Chui, who is an investigator in the study but who has no other financial ties to the company, says Viprinex "could be a major advance in the treatment of stroke" if it works. He says the trial is a reminder that even failed clinical studies can lead to advances.
"We have learned some valuable lessons from the failed trials," he says. "We have to be smarter at selecting patients who stand to benefit from treatment."
Transeau is convinced the speedy recovery that has allowed him to return to work is due to the drug. He talks fine and regained his strength and motor skills through physical therapy.
"I think if I had the placebo and not the actual pit viper venom, I don't think I would be as far along as I am today," Transeau says. "I started speaking the next day, and my writing became more legible as each day went along."

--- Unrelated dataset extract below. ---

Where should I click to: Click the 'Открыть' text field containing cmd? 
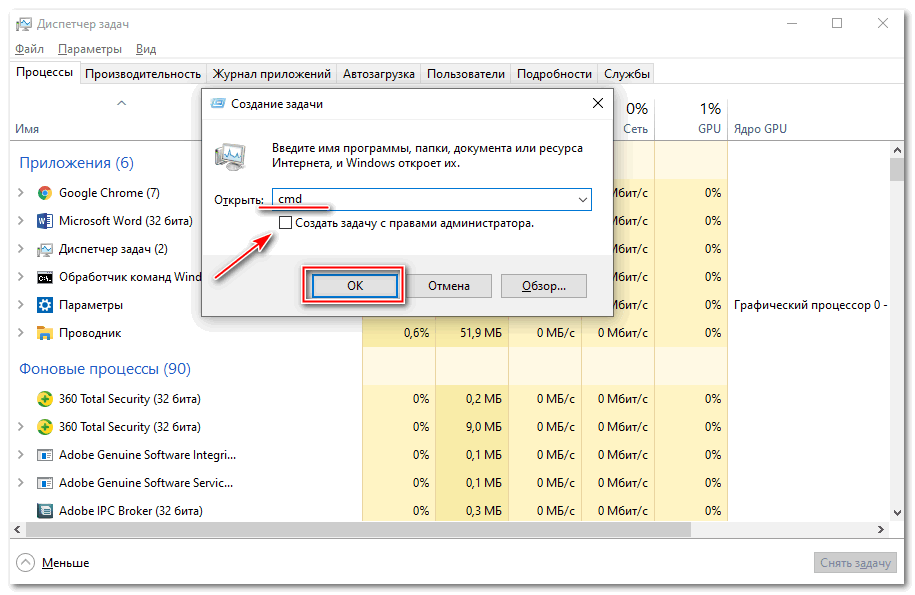click(420, 200)
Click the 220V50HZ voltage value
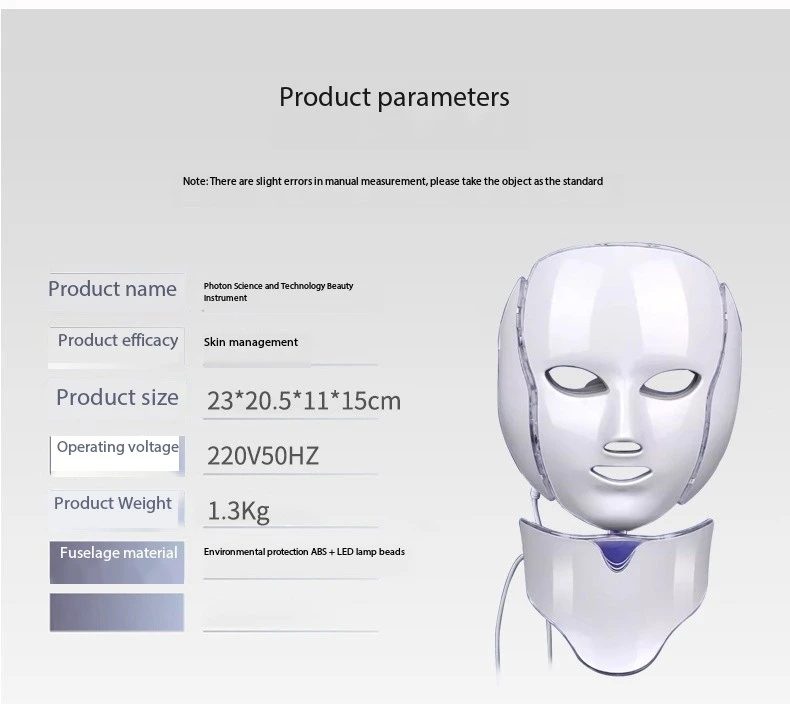Image resolution: width=790 pixels, height=714 pixels. 263,456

But neither he nor Chui knows whether he got the drug because it is being used in a double-blind study against a placebo. No one knows who is receiving what.
The method is considered the gold standard in clinical trials because it is thought to produce objective results.
The study might show Transeau benefited only from the speedy help. He and his family recognized the stroke from his impaired speech during a cellphone conversation. Paramedics found him on the side of the road in about 15 minutes, he says, and they called for a helicopter to take him directly to the specialty hospital where Chiu's team has experience moving swiftly against strokes.
Chui says the most immediate way to help stroke victims is for family members and friends to be more aware of signs and symptoms and for them to act fast to get patients to specialty hospitals.
"We need to do better in the community," he says. "It's not something you can afford to delay treatment for."